2016/02/03

かつて見たあの地へ

一瞬、何が起こったのかわからなかった。
ちゃんと軒下をくぐったと思い、頭を上げた瞬間に訪れた不意の衝撃。
一呼吸おいてから来る激痛に、ようやく私が何かに頭をぶつけたのだと理解が追いつき、苦痛に顔が歪む。
よほど凄まじい音がしたのか、それとも私の苦痛に歪む顔がよほど痛そうに見えたのか、ホストファミリーの面々が心配そうに頭のコブを触ってくる。

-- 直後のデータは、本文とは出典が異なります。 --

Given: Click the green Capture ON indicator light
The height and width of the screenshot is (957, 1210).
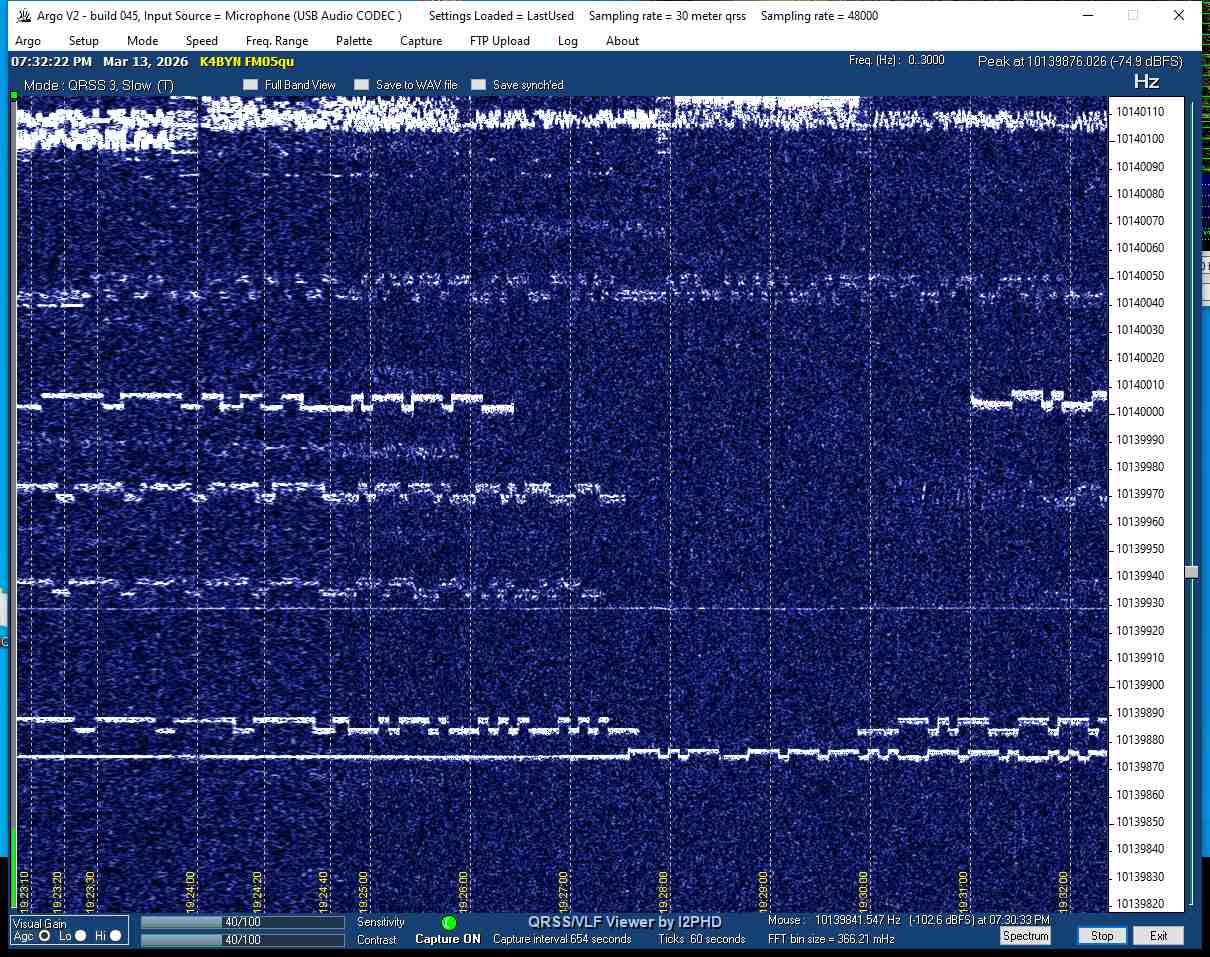Looking at the screenshot, I should click(449, 922).
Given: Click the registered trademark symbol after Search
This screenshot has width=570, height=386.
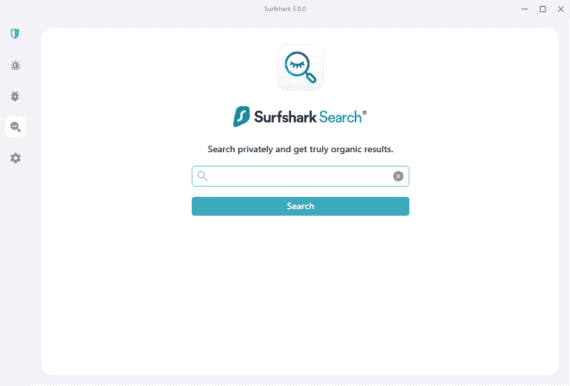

や、大丈夫、大丈夫ですから、そんなに心配しないで、すっげぇ痛かったけど。

私が頭をぶつけたのは、マネアバと呼ばれる集会所のようなものの屋根の縁だ。
マネアバとは各一族に一つずつほど存在する広場のようなもので、何か催しごとがあるたびにそこでパーティを開いたりする。
そして、このマネアバというものは、意図的に屋根が低く作られている。
その高さは、身長167cmの私ですら少しかがまなければ中に入れないほど低い。
なぜそんなに低く作られているのか?
理由は、入る際に必ず頭を下げなければ入れないようにするためだ。
ある種、神聖な場所ともされている。
ボクサーがリングに上がる際に一礼をささげるように、空手家が試合場へ上がる際に一礼をささげるように、マネアバに入る際にその場所そのもの、もしくは代々受け継がれているということなどに対して敬意を表する。
きっとそういう意味が込められているのだろう。
現地人でも、良く頭をぶつけるらしい。
ちなみに私は初日のうちに二回ぶつけました。

まねあば


さて、そんな波乱の幕開けとなったキリバスにおけるホームステイは、とても有意義な話の連続であった。
基本的にはこれでもかというくらいおもてなしをしてもらえたのだが、中でもホストファミリーのご主人とかなり長い時間話をさせてもらうことが出来た。
私がお世話になったファミリーの構成は、その家族だけで考えれば5人。
主人、奥さん、女子学生が3人の5人家族だ。
この家族を一言で表すなら「スマート」に尽きる。
主人をはじめとして、皆聡明な人達ばかりだ。
主人は現在50過ぎで、既に定年退職されている(キリバス国における定年は50とかそこらへんらしい)。
退職前の職業は携帯電話会社のテクニカルエンジニアだ。
しかし、ただエンジニアといっても、彼は本当に色々なことに思考を巡らせている。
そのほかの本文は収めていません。